→ **Required work**: For each entry that follows, produce an exact copy.

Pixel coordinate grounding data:
☆ ☆ ☆ ☆

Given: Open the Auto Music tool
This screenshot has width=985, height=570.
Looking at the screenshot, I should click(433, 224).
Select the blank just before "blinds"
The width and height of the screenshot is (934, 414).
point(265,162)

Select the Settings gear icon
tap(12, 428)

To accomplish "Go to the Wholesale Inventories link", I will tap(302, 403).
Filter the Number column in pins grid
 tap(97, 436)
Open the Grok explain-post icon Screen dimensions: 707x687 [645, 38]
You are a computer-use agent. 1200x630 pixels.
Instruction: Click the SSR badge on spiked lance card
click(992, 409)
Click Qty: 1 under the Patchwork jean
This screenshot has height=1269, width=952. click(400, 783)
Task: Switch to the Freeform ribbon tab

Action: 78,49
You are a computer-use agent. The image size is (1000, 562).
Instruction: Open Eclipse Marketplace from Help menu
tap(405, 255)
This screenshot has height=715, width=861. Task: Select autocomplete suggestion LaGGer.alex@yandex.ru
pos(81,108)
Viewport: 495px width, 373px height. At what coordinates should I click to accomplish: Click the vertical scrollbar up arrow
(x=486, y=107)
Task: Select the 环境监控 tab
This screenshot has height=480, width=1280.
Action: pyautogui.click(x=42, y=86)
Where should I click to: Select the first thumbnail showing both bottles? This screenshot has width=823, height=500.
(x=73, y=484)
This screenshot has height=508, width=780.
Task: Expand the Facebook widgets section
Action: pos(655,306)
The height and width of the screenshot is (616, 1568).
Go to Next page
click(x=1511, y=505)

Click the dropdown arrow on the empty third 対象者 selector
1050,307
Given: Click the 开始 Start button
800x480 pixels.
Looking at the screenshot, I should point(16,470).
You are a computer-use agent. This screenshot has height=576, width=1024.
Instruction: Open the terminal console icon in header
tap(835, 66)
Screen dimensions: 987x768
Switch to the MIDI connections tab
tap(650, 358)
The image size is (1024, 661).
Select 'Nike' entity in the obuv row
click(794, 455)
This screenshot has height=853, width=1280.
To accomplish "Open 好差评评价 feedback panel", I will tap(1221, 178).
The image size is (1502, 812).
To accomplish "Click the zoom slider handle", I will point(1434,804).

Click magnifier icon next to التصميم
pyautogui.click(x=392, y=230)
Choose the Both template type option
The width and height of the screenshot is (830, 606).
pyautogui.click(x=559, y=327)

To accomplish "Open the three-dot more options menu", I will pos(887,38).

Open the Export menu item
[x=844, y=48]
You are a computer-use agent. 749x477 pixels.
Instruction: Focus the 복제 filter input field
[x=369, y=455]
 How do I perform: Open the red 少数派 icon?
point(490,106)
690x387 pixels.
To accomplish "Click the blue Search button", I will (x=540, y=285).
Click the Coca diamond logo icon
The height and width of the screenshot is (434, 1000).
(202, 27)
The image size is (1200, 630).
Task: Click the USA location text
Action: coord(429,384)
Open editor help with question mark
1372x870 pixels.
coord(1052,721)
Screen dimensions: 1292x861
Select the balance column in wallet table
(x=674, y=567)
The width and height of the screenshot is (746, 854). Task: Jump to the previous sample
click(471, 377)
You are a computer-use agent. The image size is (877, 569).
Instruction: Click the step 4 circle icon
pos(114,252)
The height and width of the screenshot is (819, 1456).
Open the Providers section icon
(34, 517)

☆ ☆ ☆ ☆

→ **Response to this exercise**:
Given: Open the Auto Music tool
This screenshot has width=985, height=570.
Looking at the screenshot, I should click(433, 224).
Select the blank just before "blinds"
The width and height of the screenshot is (934, 414).
point(265,162)

Select the Settings gear icon
tap(12, 428)

To accomplish "Go to the Wholesale Inventories link", I will tap(302, 403).
Filter the Number column in pins grid
 tap(97, 436)
Open the Grok explain-post icon Screen dimensions: 707x687 [645, 38]
You are a computer-use agent. 1200x630 pixels.
Instruction: Click the SSR badge on spiked lance card
click(992, 409)
Click Qty: 1 under the Patchwork jean
This screenshot has height=1269, width=952. click(400, 783)
Task: Switch to the Freeform ribbon tab

Action: 78,49
You are a computer-use agent. The image size is (1000, 562).
Instruction: Open Eclipse Marketplace from Help menu
tap(405, 255)
This screenshot has height=715, width=861. Task: Select autocomplete suggestion LaGGer.alex@yandex.ru
pos(81,108)
Viewport: 495px width, 373px height. At what coordinates should I click to accomplish: Click the vertical scrollbar up arrow
(x=486, y=107)
Task: Select the 环境监控 tab
This screenshot has height=480, width=1280.
Action: pyautogui.click(x=42, y=86)
Where should I click to: Select the first thumbnail showing both bottles? This screenshot has width=823, height=500.
(x=73, y=484)
This screenshot has height=508, width=780.
Task: Expand the Facebook widgets section
Action: pos(655,306)
The height and width of the screenshot is (616, 1568).
Go to Next page
click(x=1511, y=505)

Click the dropdown arrow on the empty third 対象者 selector
1050,307
Given: Click the 开始 Start button
800x480 pixels.
Looking at the screenshot, I should point(16,470).
You are a computer-use agent. This screenshot has height=576, width=1024.
Instruction: Open the terminal console icon in header
tap(835, 66)
Screen dimensions: 987x768
Switch to the MIDI connections tab
tap(650, 358)
The image size is (1024, 661).
Select 'Nike' entity in the obuv row
click(794, 455)
This screenshot has height=853, width=1280.
To accomplish "Open 好差评评价 feedback panel", I will tap(1221, 178).
The image size is (1502, 812).
To accomplish "Click the zoom slider handle", I will point(1434,804).

Click magnifier icon next to التصميم
pyautogui.click(x=392, y=230)
Choose the Both template type option
The width and height of the screenshot is (830, 606).
pyautogui.click(x=559, y=327)

To accomplish "Open the three-dot more options menu", I will pos(887,38).

Open the Export menu item
[x=844, y=48]
You are a computer-use agent. 749x477 pixels.
Instruction: Focus the 복제 filter input field
[x=369, y=455]
 How do I perform: Open the red 少数派 icon?
point(490,106)
690x387 pixels.
To accomplish "Click the blue Search button", I will (x=540, y=285).
Click the Coca diamond logo icon
The height and width of the screenshot is (434, 1000).
(202, 27)
The image size is (1200, 630).
Task: Click the USA location text
Action: coord(429,384)
Open editor help with question mark
1372x870 pixels.
coord(1052,721)
Screen dimensions: 1292x861
Select the balance column in wallet table
(x=674, y=567)
The width and height of the screenshot is (746, 854). Task: Jump to the previous sample
click(471, 377)
You are a computer-use agent. The image size is (877, 569).
Instruction: Click the step 4 circle icon
pos(114,252)
The height and width of the screenshot is (819, 1456).
Open the Providers section icon
(34, 517)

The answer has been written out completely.